Int J Infect Dis; 73: 10-17, 2018 Aug.
Artigo em Inglês | MEDLINE | ID: mdl-29852260


Diarrhea is an important health problem among HIV-infected patients. This study evaluated the role of HIV in the epidemiology, etiology, and severity of diarrheal disease among children.


The Global Enteric Multicenter Study enrolled children with moderate-to-severe diarrhea (MSD) and less-severe diarrhea (LSD) between December 2007 and November 2012. One to three controls for MSD cases and one per LSD case were enrolled and matched by age, sex, and neighborhood. All children were tested for HIV. Clinical data, anthropometric data, and stool samples were collected. Follow-up was performed at 60 days.

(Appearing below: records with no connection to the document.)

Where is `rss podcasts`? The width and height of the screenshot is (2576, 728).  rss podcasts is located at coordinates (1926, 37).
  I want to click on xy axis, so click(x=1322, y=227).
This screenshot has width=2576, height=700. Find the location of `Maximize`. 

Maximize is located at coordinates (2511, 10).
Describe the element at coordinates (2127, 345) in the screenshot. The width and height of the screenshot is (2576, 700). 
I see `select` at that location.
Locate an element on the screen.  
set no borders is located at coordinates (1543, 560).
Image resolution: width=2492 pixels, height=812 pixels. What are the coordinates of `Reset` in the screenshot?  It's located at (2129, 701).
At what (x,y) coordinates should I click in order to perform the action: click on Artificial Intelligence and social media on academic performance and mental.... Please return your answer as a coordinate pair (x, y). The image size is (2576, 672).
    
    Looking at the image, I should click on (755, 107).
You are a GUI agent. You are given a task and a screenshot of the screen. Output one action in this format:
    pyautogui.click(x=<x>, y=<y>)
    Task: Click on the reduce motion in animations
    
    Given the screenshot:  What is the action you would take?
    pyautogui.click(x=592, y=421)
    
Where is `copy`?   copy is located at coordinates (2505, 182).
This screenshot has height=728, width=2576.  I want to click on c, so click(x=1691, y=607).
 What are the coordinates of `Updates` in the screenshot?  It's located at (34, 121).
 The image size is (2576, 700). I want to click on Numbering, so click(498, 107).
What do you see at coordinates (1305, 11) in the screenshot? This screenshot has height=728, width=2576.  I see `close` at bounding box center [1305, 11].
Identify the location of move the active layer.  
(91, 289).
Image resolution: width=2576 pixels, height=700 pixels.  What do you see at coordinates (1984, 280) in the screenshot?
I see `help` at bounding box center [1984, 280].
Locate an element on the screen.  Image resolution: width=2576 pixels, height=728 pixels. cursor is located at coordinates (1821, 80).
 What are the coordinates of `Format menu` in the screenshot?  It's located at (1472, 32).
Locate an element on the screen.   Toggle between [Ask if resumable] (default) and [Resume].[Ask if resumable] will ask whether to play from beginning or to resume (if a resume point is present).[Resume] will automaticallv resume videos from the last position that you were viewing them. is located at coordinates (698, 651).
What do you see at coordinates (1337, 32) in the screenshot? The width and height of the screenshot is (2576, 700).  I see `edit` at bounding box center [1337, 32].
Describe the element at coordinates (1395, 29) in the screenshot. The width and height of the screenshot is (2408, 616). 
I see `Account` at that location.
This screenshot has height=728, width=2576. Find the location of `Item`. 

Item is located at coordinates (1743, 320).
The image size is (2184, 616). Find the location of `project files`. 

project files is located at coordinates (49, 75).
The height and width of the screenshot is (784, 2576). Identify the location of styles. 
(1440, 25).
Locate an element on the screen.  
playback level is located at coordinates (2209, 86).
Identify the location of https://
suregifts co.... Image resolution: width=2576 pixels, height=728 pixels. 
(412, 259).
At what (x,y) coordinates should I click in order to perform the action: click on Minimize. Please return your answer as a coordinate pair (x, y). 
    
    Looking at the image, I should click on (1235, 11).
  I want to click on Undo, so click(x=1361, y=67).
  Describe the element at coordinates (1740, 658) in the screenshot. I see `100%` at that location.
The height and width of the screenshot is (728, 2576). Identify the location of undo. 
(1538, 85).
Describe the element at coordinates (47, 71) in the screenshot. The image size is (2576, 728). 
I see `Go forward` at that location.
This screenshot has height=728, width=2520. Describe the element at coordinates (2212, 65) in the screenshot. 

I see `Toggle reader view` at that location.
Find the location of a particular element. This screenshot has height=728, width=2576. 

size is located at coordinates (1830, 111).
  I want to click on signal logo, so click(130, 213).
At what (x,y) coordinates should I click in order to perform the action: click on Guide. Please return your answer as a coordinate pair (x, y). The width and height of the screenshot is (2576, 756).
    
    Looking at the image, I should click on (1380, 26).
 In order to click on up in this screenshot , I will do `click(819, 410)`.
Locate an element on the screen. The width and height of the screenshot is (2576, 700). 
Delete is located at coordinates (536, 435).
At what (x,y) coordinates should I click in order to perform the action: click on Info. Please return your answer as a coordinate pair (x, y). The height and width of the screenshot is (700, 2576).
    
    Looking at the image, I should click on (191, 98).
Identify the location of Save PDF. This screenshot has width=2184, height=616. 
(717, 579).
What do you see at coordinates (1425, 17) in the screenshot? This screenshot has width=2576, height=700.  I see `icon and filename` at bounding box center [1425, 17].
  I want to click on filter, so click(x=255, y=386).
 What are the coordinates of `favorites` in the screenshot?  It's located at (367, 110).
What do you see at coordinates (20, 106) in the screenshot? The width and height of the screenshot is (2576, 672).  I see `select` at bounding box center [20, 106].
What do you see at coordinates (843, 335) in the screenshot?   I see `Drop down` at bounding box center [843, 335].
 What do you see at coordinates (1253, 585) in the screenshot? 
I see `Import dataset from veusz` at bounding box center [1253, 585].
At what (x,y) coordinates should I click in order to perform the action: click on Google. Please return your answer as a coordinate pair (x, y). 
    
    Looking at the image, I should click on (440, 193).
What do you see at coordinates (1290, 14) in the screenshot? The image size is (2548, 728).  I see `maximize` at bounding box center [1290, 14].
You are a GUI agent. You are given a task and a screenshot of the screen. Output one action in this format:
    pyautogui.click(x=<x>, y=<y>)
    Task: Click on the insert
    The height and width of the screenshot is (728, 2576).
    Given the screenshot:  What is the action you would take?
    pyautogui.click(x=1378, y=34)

Two hundred and fourteen MSD cases and 418 controls, together with 349 LSD cases and 214 controls were tested. HIV prevalence was 25% among MSD cases (4% for matched controls) and 6% among LSD cases (6% among matched controls). HIV-infected children were more likely to have MSD (odds ratio 5.6, p<0.0001). Mortality rates were higher among HIV-infected children than among the uninfected (34 vs. 5 per 1000 child-weeks at risk; p=0.0039). Cryptosporidium, Giardia, and enteroaggregative Escherichia coli (aatA only) were more prevalent among HIV-infected MSD cases than among uninfected ones.


HIV is an important risk factor for MSD. The high mortality rate implies that children with MSD should be screened for HIV and managed accordingly.